From the records below, extract every line that contains the string "Task", matching case exactly.

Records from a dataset
----

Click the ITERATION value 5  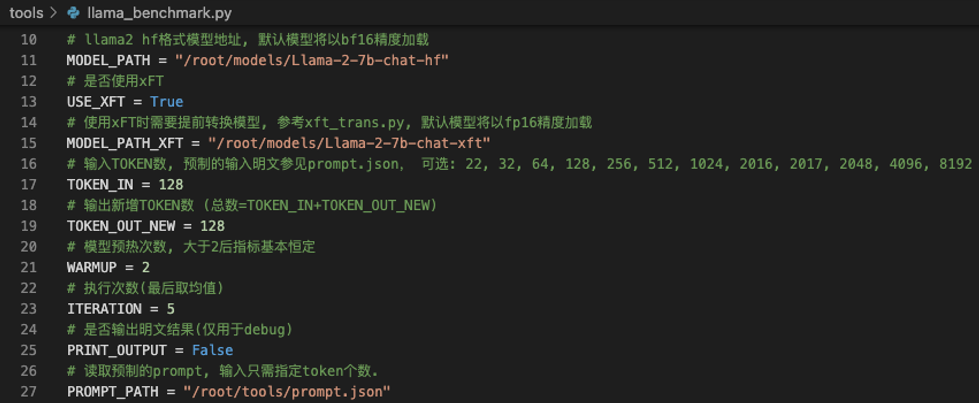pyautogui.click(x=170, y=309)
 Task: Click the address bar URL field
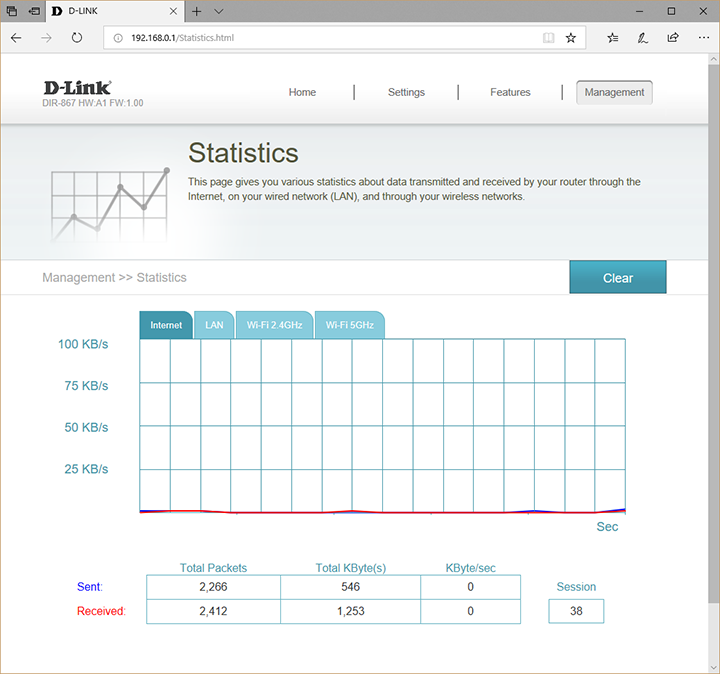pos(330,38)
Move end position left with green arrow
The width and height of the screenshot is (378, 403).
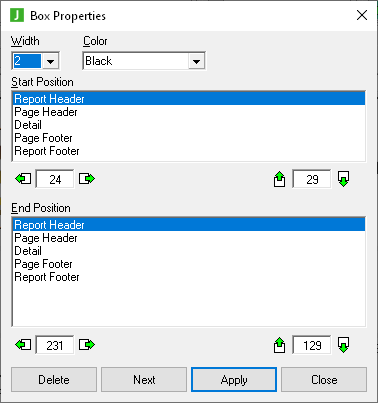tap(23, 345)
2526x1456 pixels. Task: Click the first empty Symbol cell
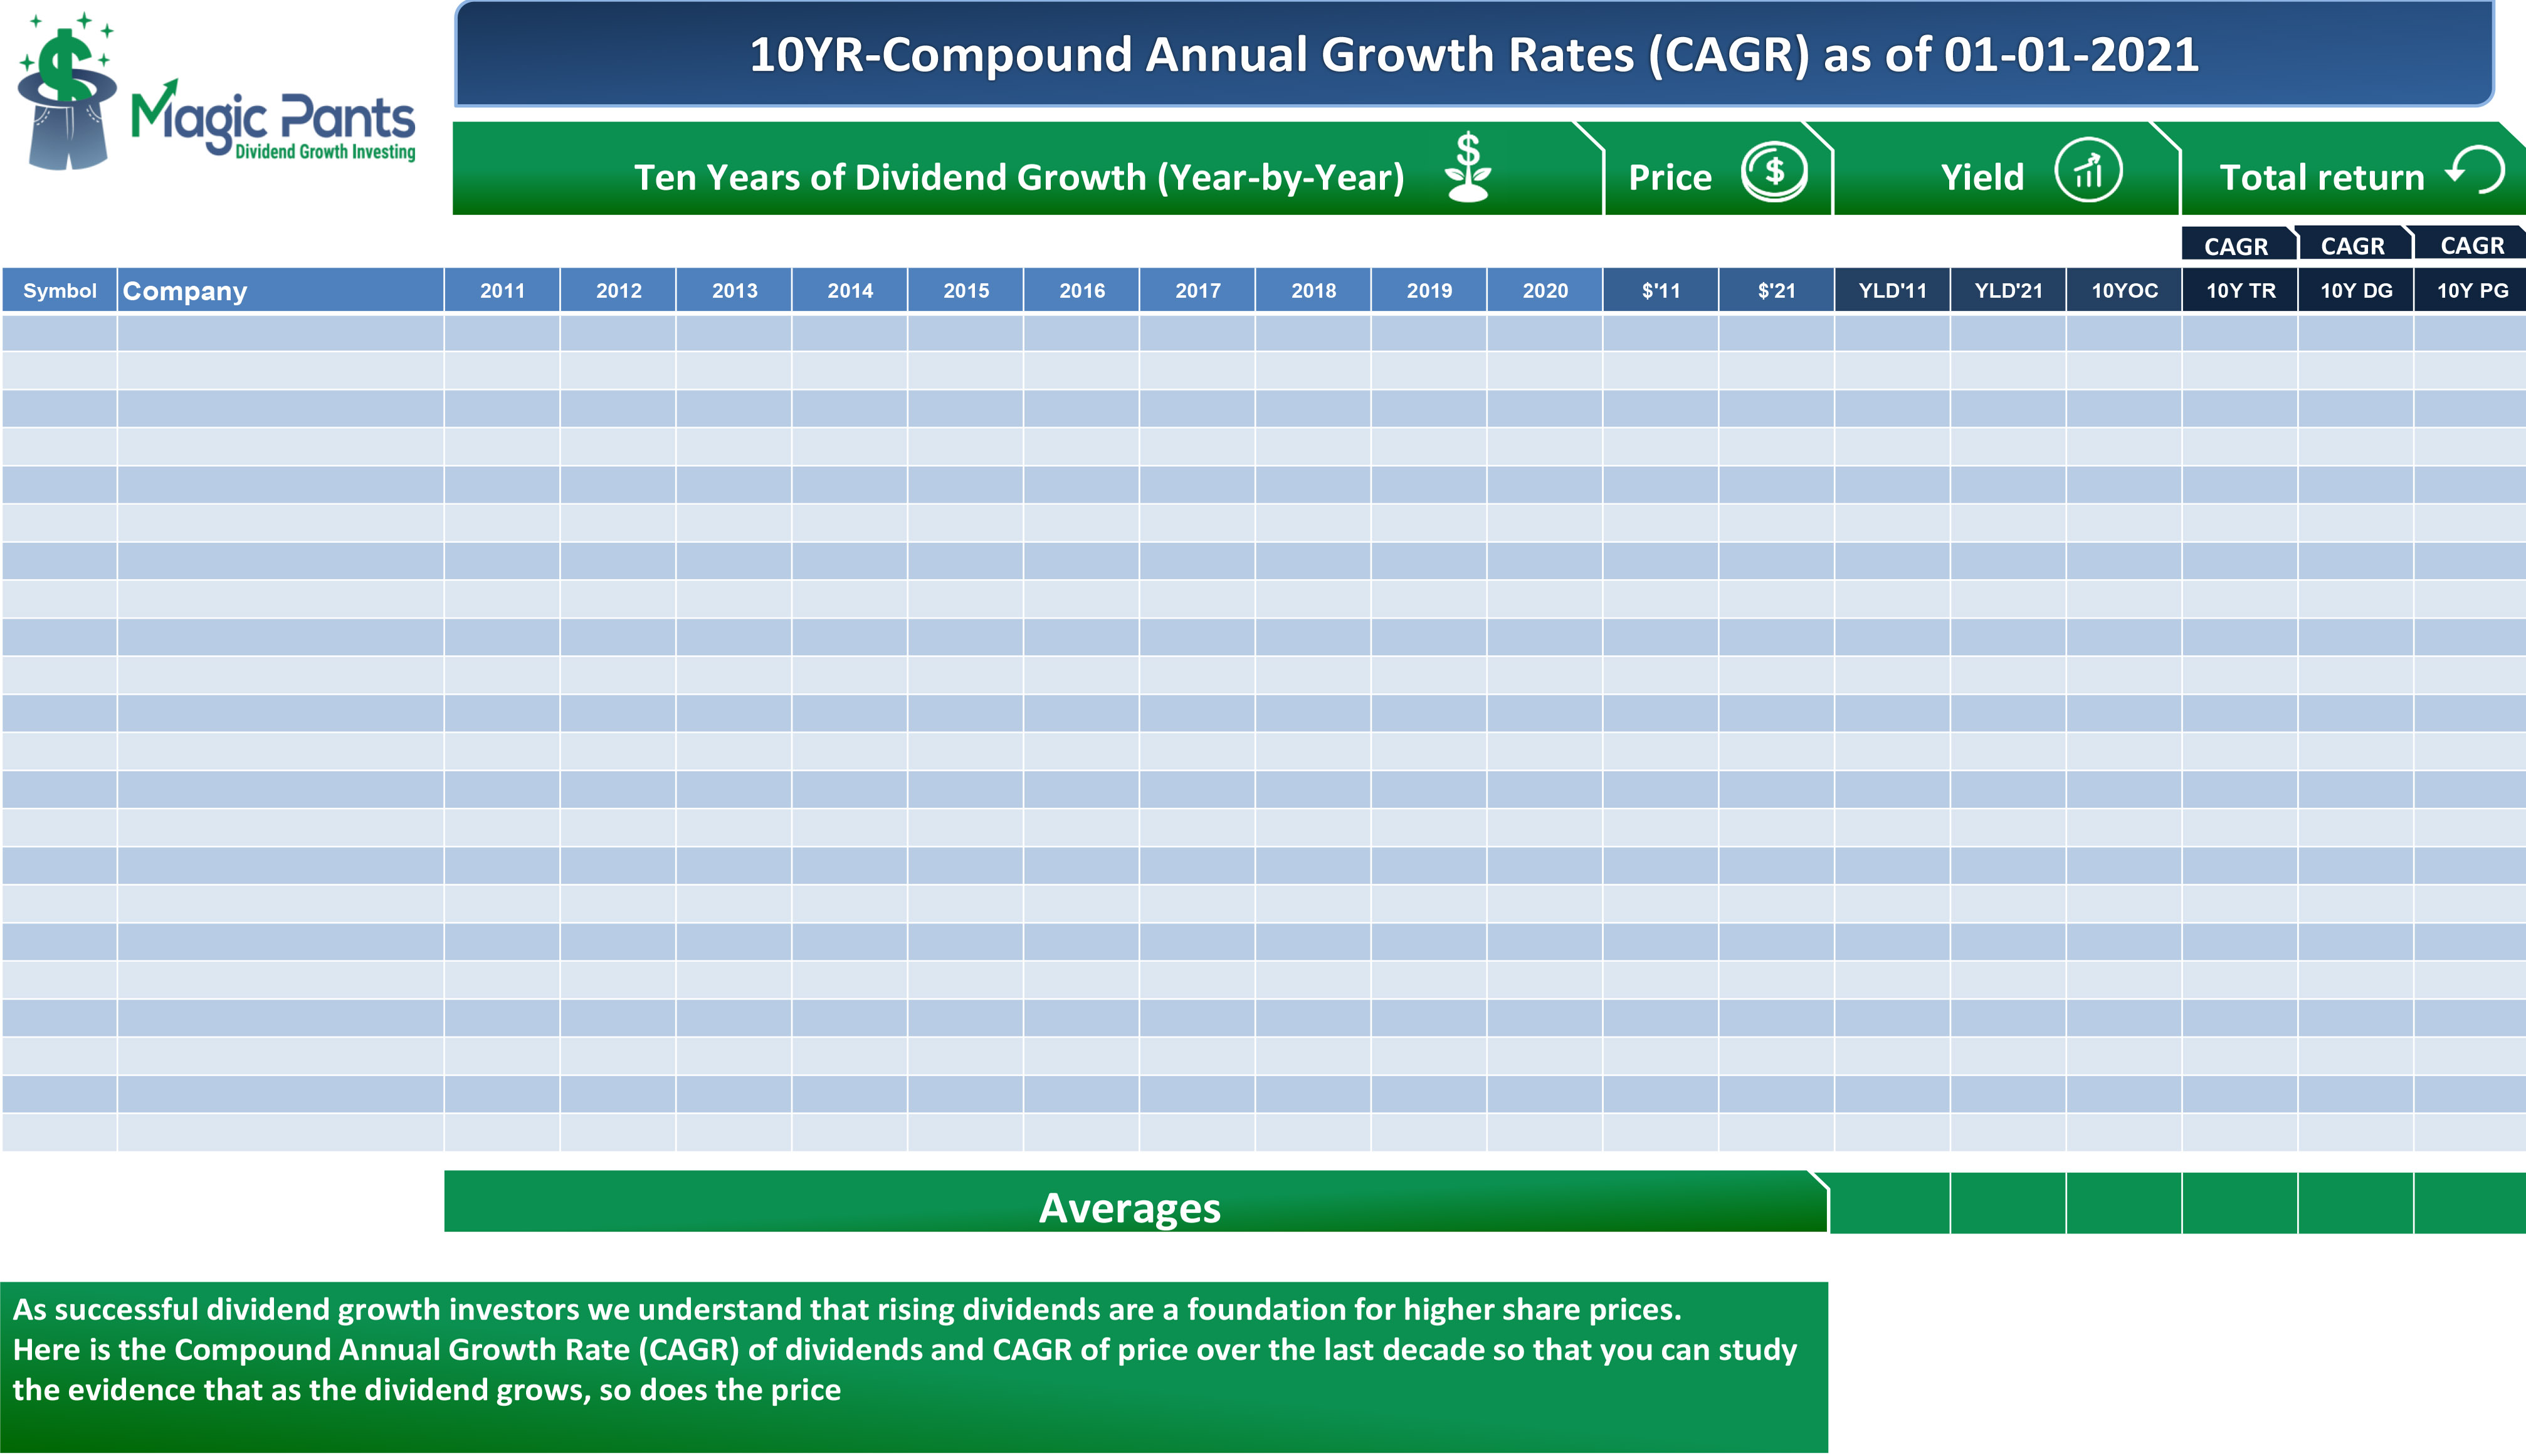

----

## FINISHED ANSWER
 Task: Click the address bar URL field
2526x1456 pixels. Task: Click the first empty Symbol cell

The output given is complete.